Trânsito e mortes
Estudo divulgado ontem pelo Instituto de Pesquisa Econômica Aplicada (Ipea), com base em dados da Polícia Rodoviária Federal, aponta para uma estatística estarrecedora: o Paraná lidera o ranking de pedestres mortos em estradas fedeais em 2014. Das 1.204 mortes registradas no País no ano passado, 11,7% ocorreram no Estado. Ao todo foram contabilizados 4.144 atropelamentos, com 1.912 feridos graves. A Região Sudeste (33,1%) foi a de maior incidência, seguida pelo Nordeste (31,4%) e pelo Sul (23,6%).
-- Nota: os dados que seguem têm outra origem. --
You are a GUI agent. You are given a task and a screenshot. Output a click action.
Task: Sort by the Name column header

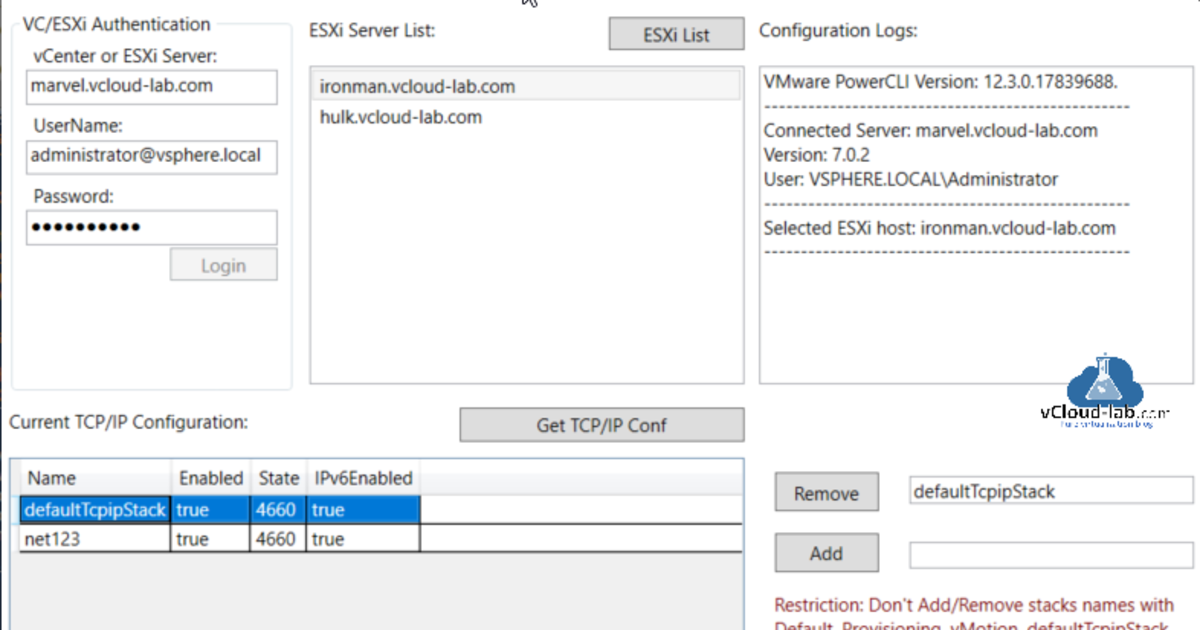pos(52,478)
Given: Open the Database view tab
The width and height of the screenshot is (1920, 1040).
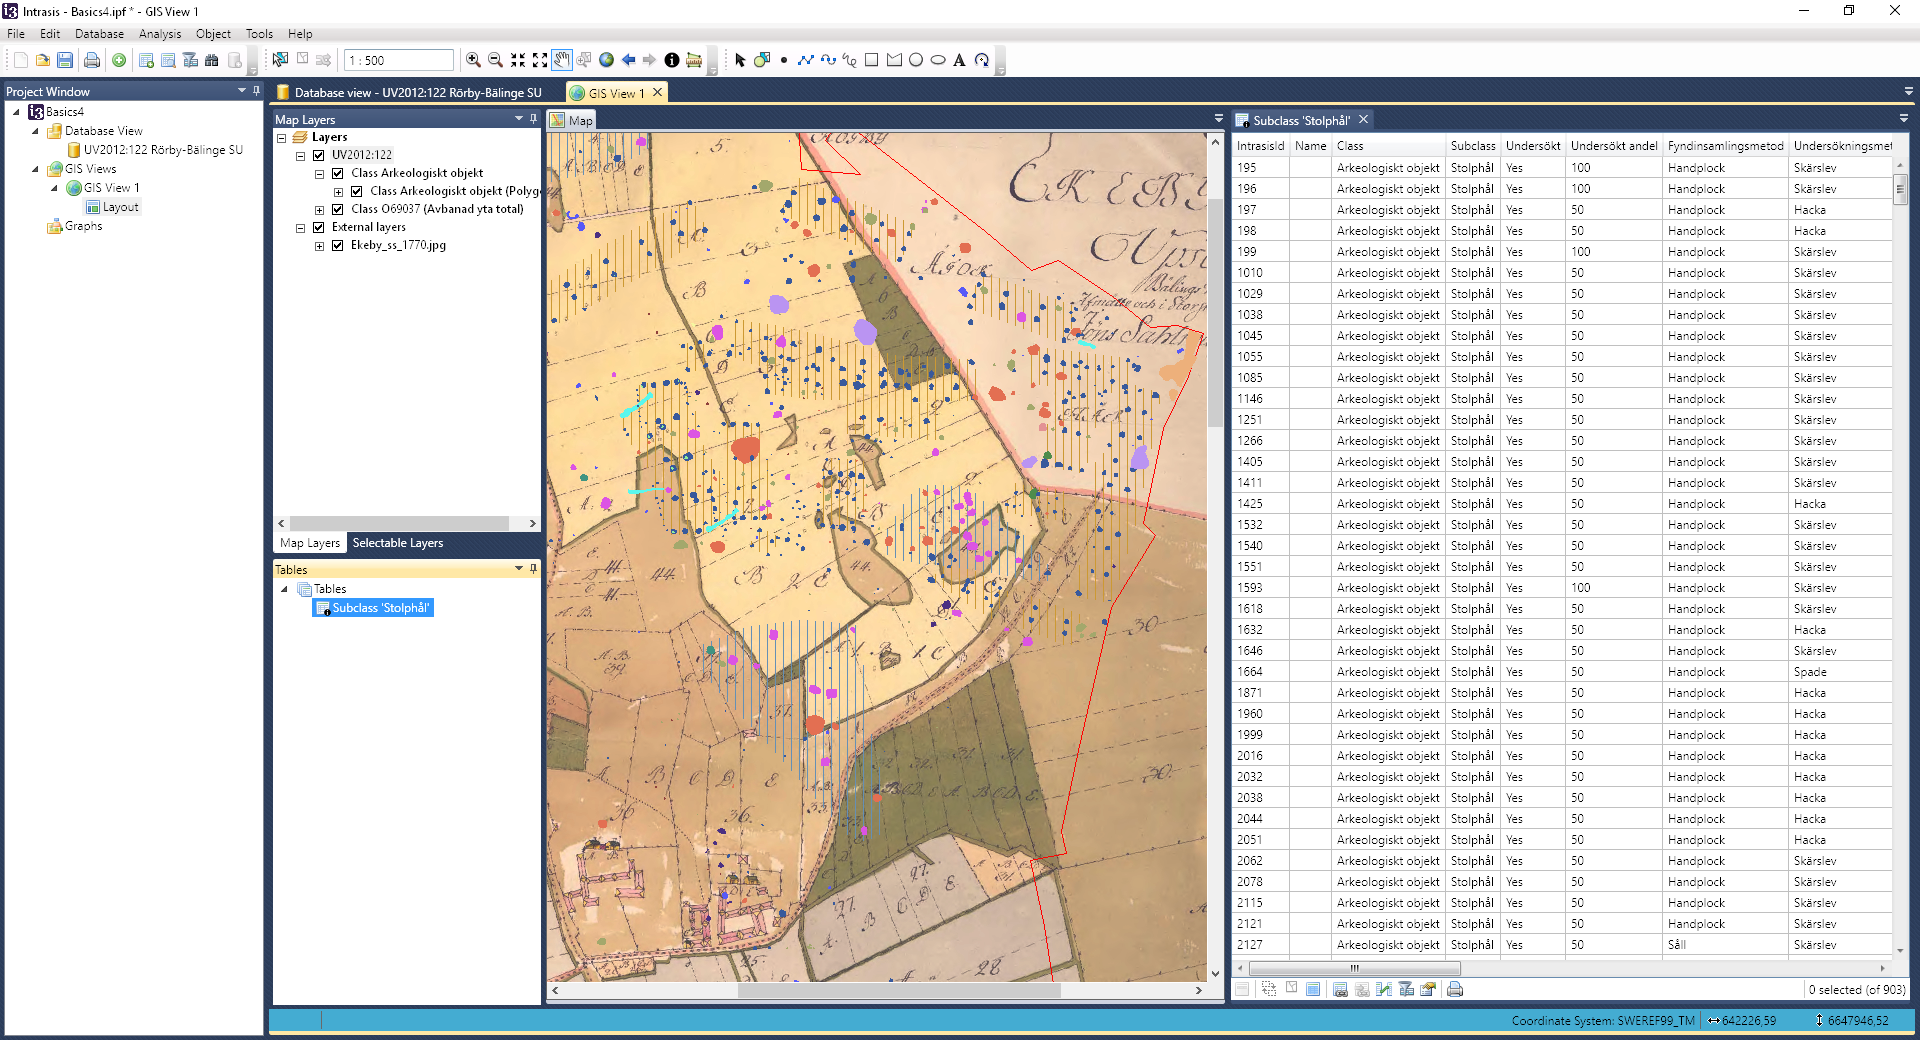Looking at the screenshot, I should pyautogui.click(x=417, y=93).
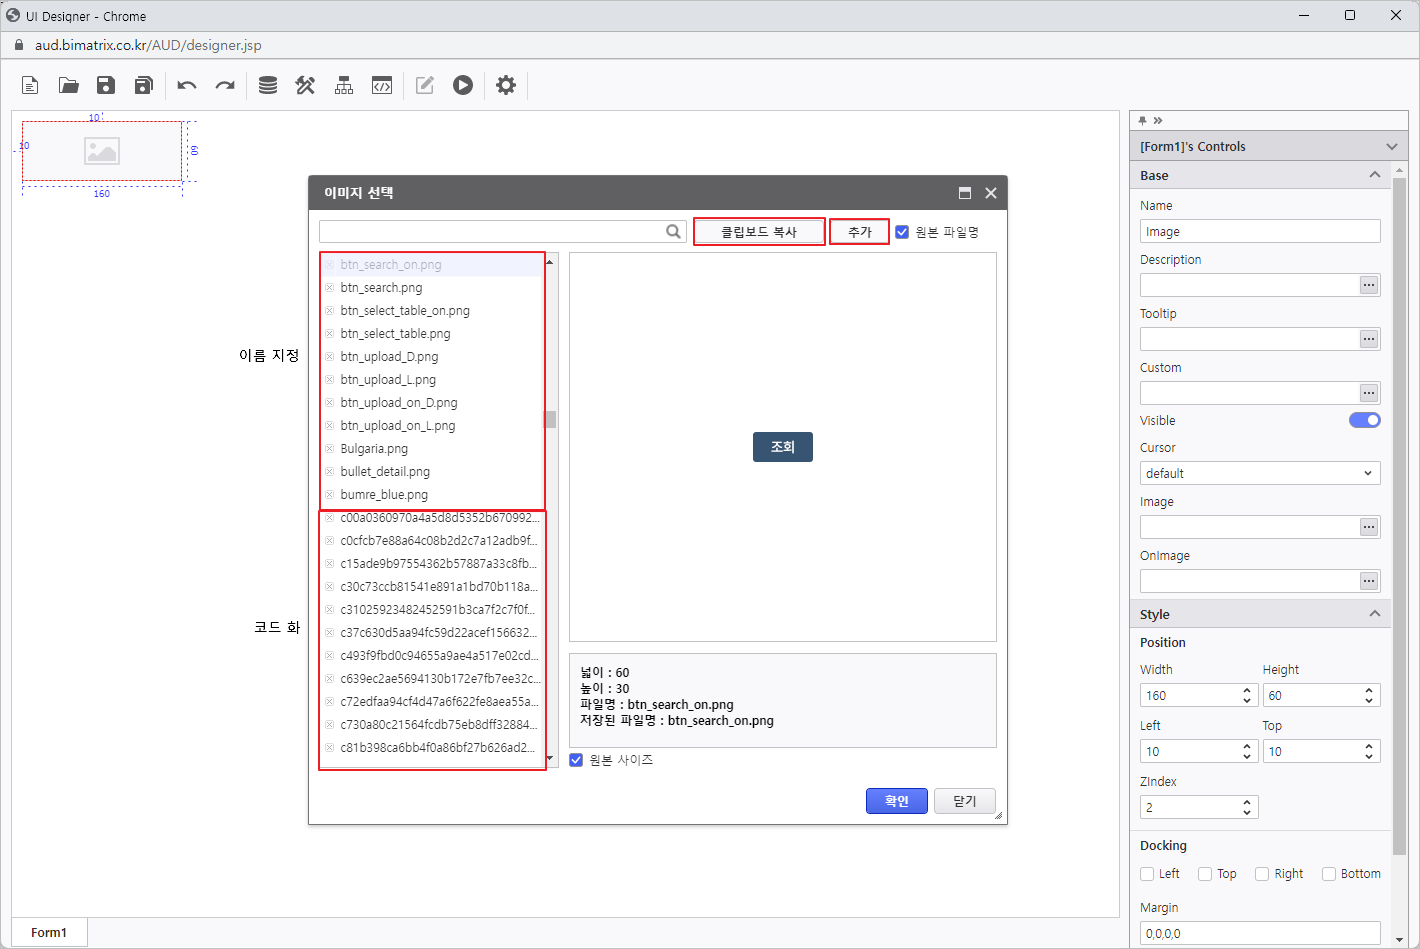Click the 클립보드 복사 button

pyautogui.click(x=759, y=232)
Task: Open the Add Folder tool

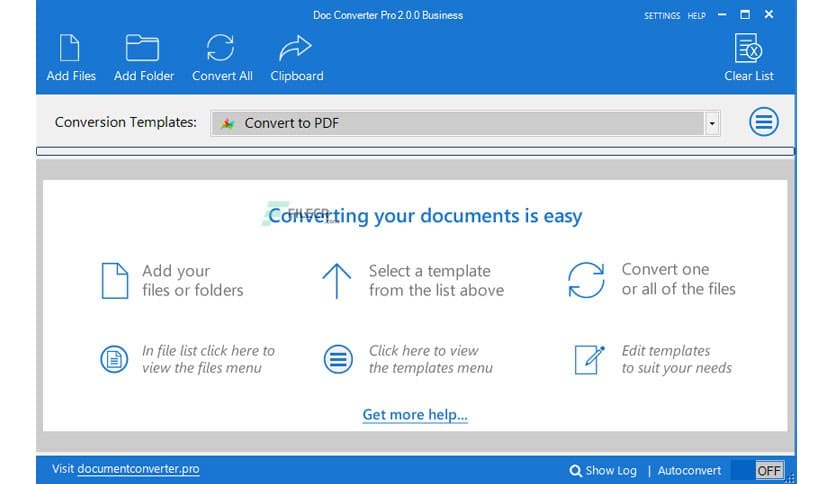Action: click(x=143, y=48)
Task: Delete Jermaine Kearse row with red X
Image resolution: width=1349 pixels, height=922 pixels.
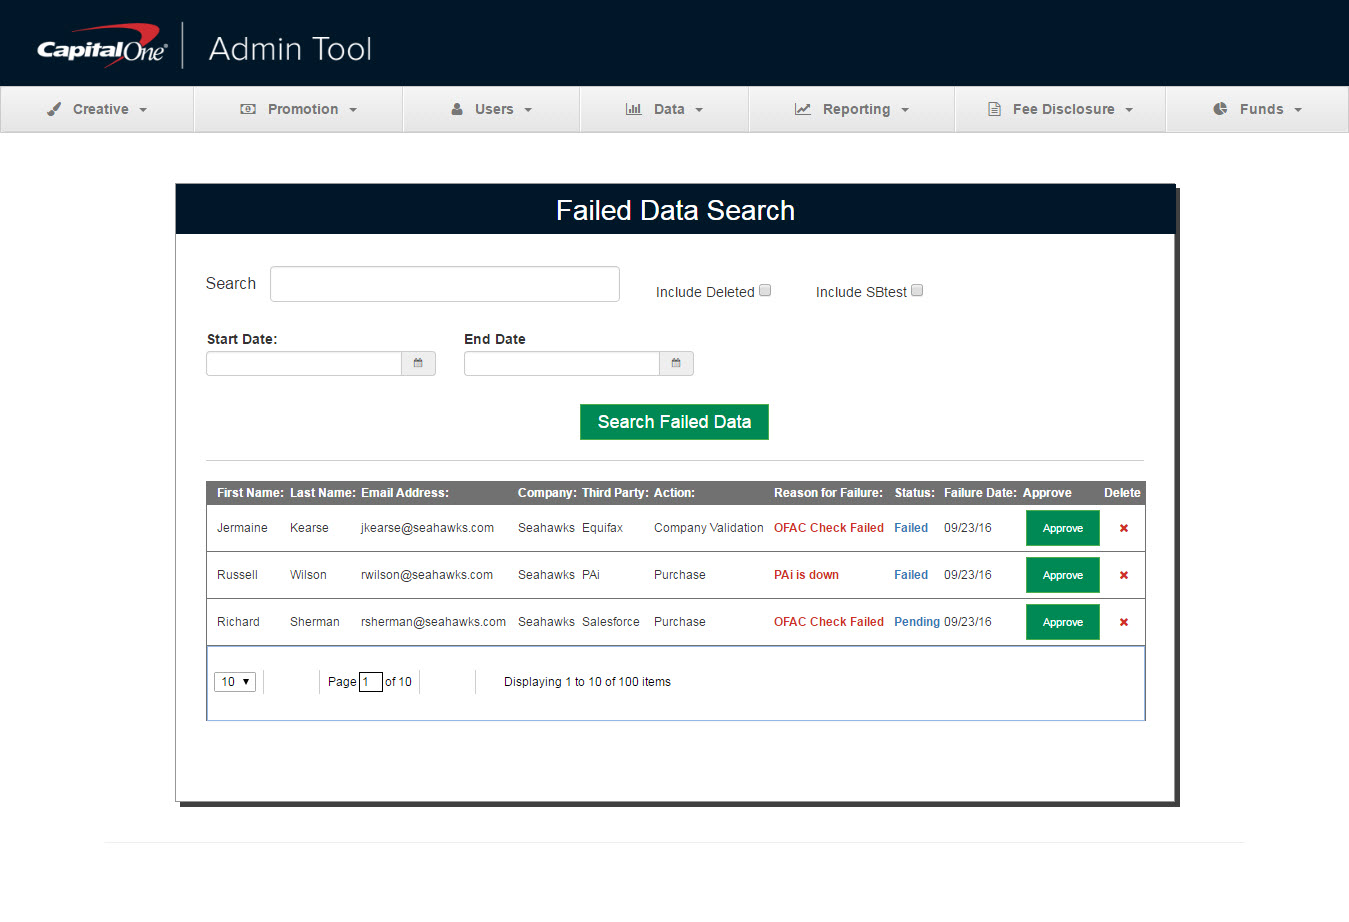Action: [x=1123, y=528]
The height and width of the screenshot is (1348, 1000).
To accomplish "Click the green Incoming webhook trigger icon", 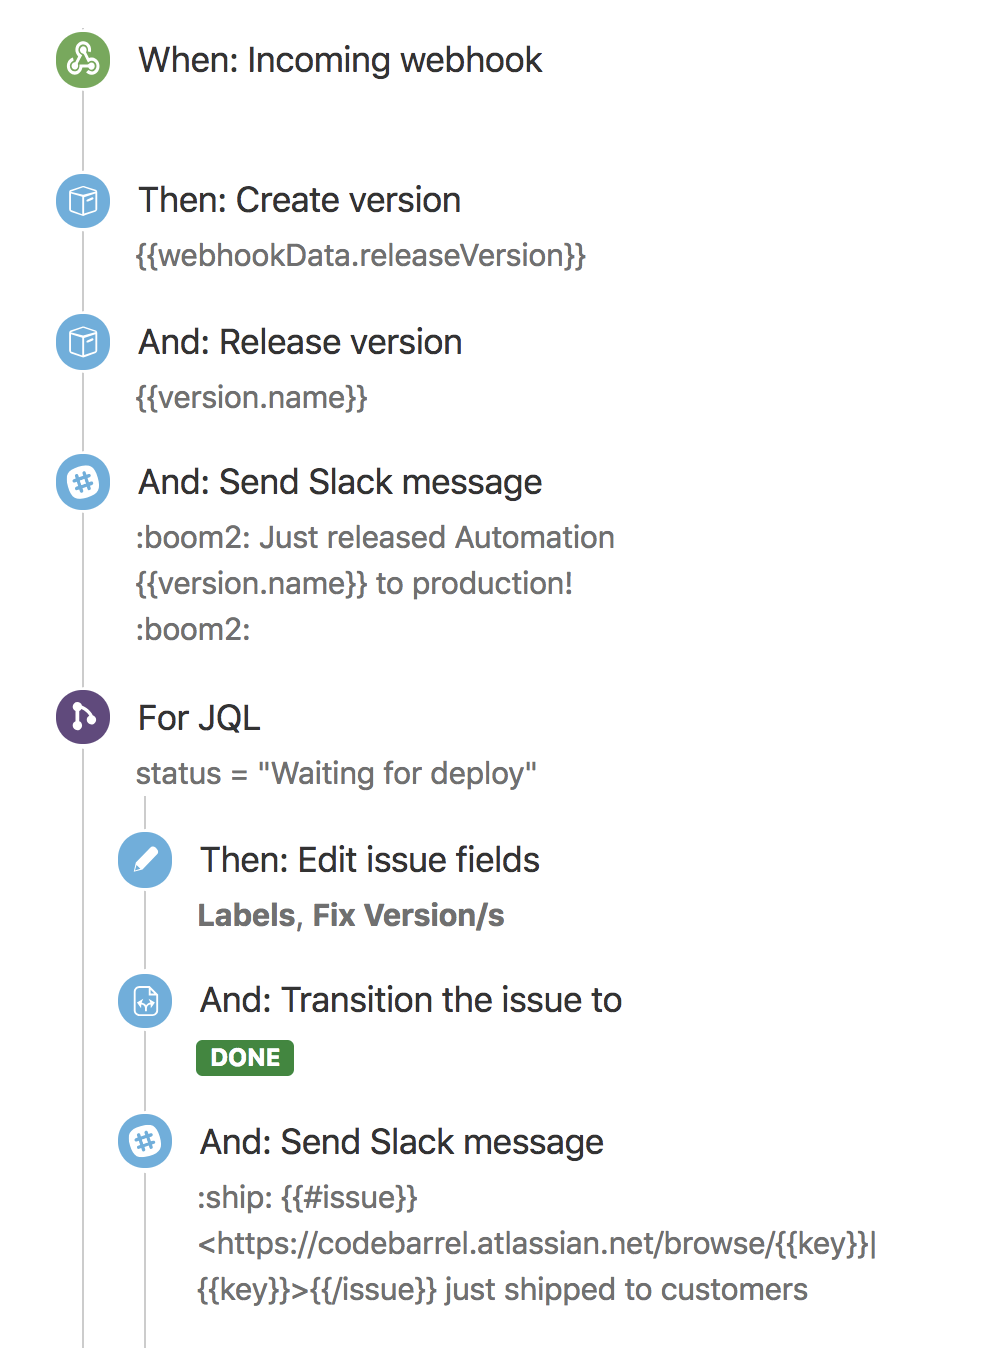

Embora o índice de ocorrências seja bem menor do que as colisões entre veículos, a letalidade é muito maior dada à vulnerabilidade do pedestre frente a um veículo. Uma observação pertinente é que os trechos mais críticos estão na área urbana, com grande circulação de pessoas. Tanto que a maioria dos acidentes ocorre entre as 18 e 20 horas, horário de saída de grande parte dos trabalhadores. Nessas estradas a velocidade média determinada é de 70 quilômetros por hora, incompatível com a circulação de pessoas.
No ano passado aconteceram 169 mil acidentes no País que mataram 8.227 pessoas. Esses números geraram prejuízo de R$ 12,3 bilhões. São gastos que poderiam ser reduzidos, principalmente no sistema de saúde e na previdência social setores bastante importantes para o País e que estão deficitários. Além disso, somados aos acidentes nas estradas estaduais e municipais, o prejuízo total pode chegar a R$ 40 bilhões cifra superior à que é gasta pelo poder público com a melhoria da infraestrutura rodoviária e com campanhas educativas de trânsito. O Brasil está entre os líderes de acidentes de trânsito em ranking elaborado pela Organização Mundial de Saúde.
Os números indicam a necessidade urgente de campanhas educativas, da intensificação da fiscalização e de obras que contribuam para redução dos acidentes. Não basta ter leis se não são cumpridas. Além disso, há imprudência tanto de motoristas como de pedestres. A população precisa ser educada, não basta apenas aumentar a frota quando a infraestrutura urbana e das estradas permanece a mesma.